The Arctic stretches across the top of the planet, spanning 5.5 million square miles. Its icy waters are home to wildlife found nowhere else, including bowhead whales, narwhals, and walrus. The Arctic is also ground zero for climate change. Rising temperatures and melting sea ice are opening up new shipping routes and potential oil and gas developments.
IUCN, International Union for the Conservation of Nature, is partnering with the Prince Albert II of Monaco Foundation and New York-based Natural Resource Defense Council (NRDC) to explore the potential for new World Heritage sites in the Arctic. The aim of this new cooperation is to inform State Parties to the 1972 World Heritage Convention about places of possible Outstanding Universal Value that might be located in their territories.

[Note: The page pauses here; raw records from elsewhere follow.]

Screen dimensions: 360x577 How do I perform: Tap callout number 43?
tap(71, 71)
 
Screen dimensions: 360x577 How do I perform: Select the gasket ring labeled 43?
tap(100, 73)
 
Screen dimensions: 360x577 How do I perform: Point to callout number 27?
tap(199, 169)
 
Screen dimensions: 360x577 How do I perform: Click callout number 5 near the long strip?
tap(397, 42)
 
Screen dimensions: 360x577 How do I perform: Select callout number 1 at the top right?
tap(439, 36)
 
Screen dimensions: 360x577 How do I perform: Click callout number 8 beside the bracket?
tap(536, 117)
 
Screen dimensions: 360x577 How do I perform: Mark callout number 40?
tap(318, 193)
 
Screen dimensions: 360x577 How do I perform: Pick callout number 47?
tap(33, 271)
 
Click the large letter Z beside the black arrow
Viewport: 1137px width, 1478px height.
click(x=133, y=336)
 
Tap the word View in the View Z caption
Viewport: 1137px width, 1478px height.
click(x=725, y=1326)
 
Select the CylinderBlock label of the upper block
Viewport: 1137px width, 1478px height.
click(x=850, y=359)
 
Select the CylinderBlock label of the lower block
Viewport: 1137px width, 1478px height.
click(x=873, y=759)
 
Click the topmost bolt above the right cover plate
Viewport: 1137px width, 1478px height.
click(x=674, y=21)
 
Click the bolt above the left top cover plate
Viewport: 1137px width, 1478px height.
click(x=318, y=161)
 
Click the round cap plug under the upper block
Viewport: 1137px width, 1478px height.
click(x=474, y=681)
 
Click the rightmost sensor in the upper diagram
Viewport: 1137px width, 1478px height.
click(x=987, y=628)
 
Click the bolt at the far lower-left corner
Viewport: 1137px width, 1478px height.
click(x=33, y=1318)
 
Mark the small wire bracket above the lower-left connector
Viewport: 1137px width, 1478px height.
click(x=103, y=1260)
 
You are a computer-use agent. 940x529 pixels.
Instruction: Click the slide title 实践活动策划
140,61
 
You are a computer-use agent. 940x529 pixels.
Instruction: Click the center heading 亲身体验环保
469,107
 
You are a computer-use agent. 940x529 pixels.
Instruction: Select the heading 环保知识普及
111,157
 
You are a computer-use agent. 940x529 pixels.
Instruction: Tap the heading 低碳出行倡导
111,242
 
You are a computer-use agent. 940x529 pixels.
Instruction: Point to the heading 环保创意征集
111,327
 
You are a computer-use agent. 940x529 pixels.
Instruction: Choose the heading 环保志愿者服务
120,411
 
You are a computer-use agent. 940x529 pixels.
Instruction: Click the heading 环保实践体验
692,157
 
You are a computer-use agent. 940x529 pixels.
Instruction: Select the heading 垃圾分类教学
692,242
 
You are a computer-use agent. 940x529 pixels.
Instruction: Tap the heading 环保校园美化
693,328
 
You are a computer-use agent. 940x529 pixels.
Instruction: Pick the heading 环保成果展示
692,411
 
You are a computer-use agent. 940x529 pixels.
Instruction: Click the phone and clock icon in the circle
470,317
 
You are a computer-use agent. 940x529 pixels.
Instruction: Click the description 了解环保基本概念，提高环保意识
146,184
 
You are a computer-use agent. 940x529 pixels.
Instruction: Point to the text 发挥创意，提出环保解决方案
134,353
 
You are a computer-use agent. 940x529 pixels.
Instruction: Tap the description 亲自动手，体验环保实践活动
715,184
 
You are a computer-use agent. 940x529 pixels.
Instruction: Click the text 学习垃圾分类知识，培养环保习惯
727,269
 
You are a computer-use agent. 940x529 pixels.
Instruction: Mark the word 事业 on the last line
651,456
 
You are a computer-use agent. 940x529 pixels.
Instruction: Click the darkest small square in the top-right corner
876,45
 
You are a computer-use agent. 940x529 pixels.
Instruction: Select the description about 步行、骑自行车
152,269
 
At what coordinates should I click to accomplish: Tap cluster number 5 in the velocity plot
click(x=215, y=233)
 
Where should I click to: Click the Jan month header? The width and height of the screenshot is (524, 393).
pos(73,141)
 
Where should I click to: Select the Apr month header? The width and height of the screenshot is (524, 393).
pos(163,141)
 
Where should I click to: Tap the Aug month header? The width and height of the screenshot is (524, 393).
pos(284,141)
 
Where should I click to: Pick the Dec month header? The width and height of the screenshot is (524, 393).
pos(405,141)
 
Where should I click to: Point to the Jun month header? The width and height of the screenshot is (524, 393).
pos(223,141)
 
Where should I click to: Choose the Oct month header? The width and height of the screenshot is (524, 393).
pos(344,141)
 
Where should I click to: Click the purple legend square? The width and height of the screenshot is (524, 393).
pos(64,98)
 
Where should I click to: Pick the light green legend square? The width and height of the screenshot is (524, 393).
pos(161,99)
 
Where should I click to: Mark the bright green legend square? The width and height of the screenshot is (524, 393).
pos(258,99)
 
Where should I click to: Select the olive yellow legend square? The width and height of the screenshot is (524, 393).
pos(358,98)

While the Arctic region is governed by eight nations—Canada, Denmark, Finland, Iceland, Norway, Sweden, Russian Federation, and the United States—stewarding the region’s cultural and natural heritage in the face of 21st century challenges like climate change and economic development will require joint action.
Currently, there are just two World Heritage sites in the Arctic. Russia’s Natural System of Wrangel Island Reserve, inscribed in 2004, boasts the world’s largest population of Pacific walrus, with up to 100,000 animals congregating in the island’s rookeries, and the highest density of ancestral polar bear dens. The spectacular tidal icefjords of Ilulissat Icefjord in Greenland (Denmark) were also added to the World Heritage list in 2004 for the outstanding universal value of its polar coastal areas.
Led by IUCN and implemented in partnership with NRDC, the new initiative would not be possible without the support and leadership of the The Prince Albert II of Monaco Foundation. The Foundation previously supported UNESCO’s World Heritage Centre for an international meeting to discuss World Heritage in the Arctic. The work on new potential Arctic marine World Heritage sites will build on the results from this discussion.